— Kurze Aufgabe A —
Beantworte die folgenden Fragen zum Text über Streumunition:
(i) In welchem Monat und Jahr hat Litauen das Übereinkommen über Streumunition ratifiziert?
(ii) Wie hoch ist laut dem Bericht 2023 der Beobachtungsstelle für Streumunition der Anteil der Zivilist:innen unter den Opfern von Streumunition?
(iii) Wie viel Prozent der Opfer von Streumunitions-Rückständen sind Kinder?

— Vorliegender Text —

Das Übereinkommen über Streumunition, das Litauen im März 2011 ratifiziert hat, bietet den bestmöglichen internationalen Rahmen gegen die schwerwiegenden Folgen von Streumunition. Der Bericht 2023 der Beobachtungsstelle für Streumunition zeigt, dass 95 Prozent der Opfer von Streumunition, also die überwältigende Mehrheit, Zivilist:innen sind – sowohl zum Zeitpunkt des Einsatzes als auch noch viele Jahre danach. 71 Prozent der Opfer von Streumunitions-Rückständen sind Kinder.

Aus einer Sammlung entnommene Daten
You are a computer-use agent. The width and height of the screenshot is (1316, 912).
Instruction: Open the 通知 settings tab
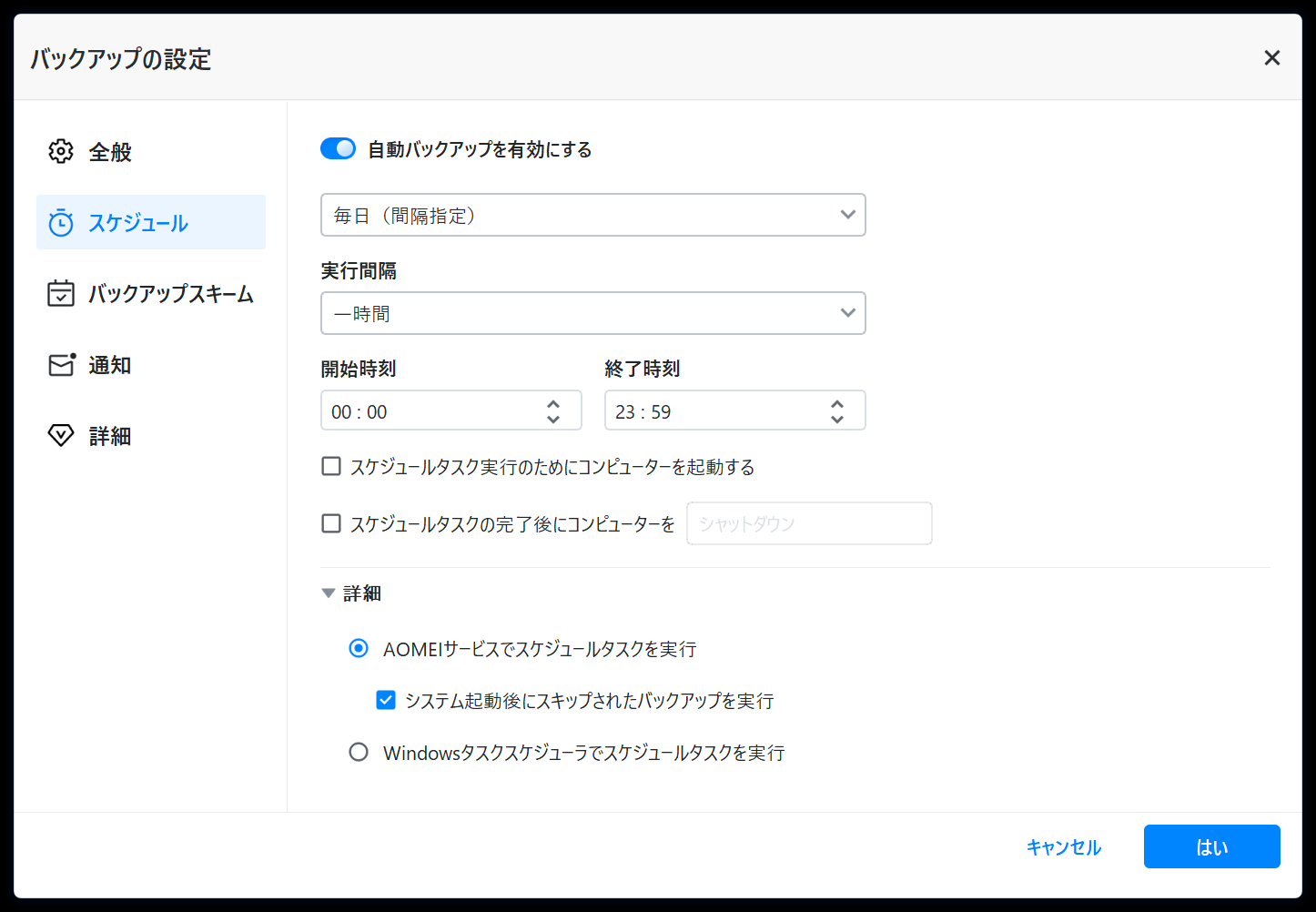pos(110,365)
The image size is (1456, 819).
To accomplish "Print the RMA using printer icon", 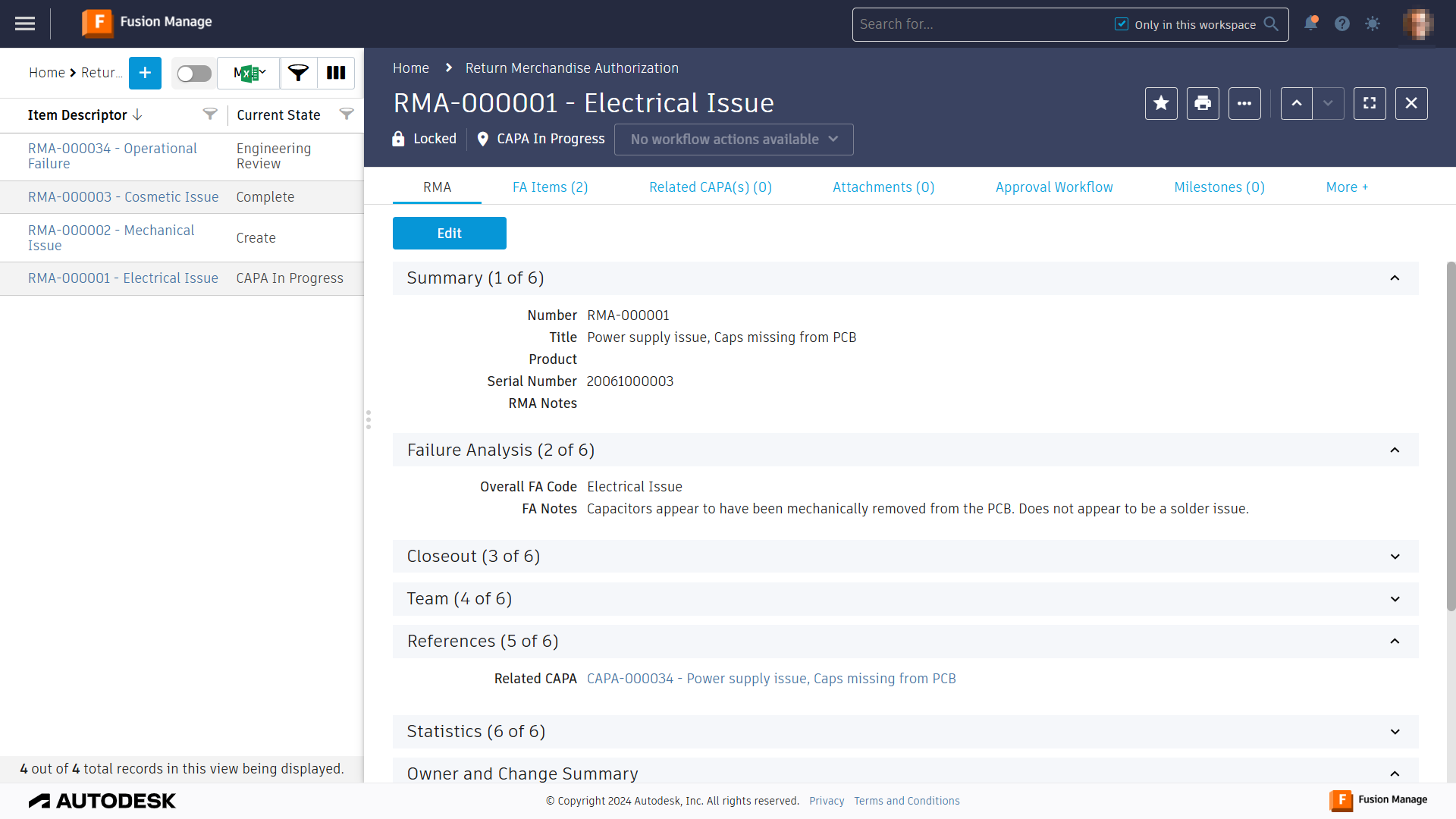I will (x=1203, y=103).
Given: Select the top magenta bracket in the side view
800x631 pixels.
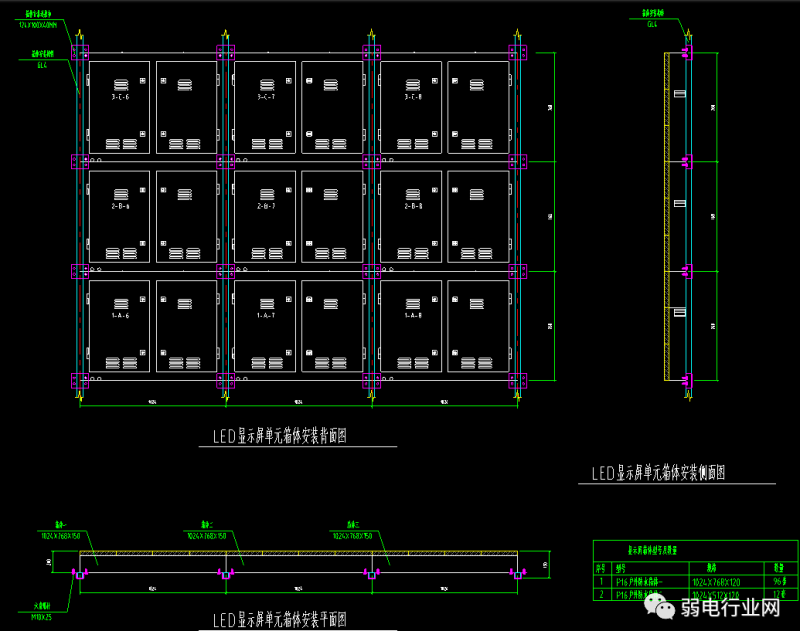Looking at the screenshot, I should coord(686,51).
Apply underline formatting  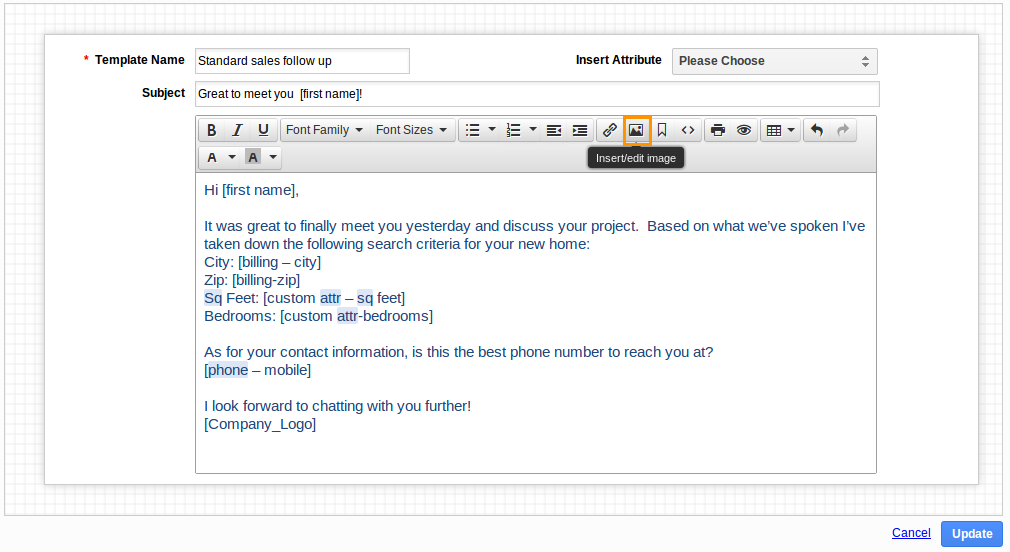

— Kurze Aufgabe B —
Tippe die Zeilen der Einträge erneut ab, beginnend mit der Zeile mit „Given: Select the“ und weiter bis zum Ende der Einträge, diese Zeile eingeschlossen. Lass die Bilder in deiner Antwort weg.

— Lösung der Aufgabe A —
(i) Im März 2011.
(ii) 95 Prozent.
(iii) 71 Prozent.

— Lösung der Aufgabe B —
Given: Select the top magenta bracket in the side view
800x631 pixels.
Looking at the screenshot, I should coord(686,51).
Apply underline formatting  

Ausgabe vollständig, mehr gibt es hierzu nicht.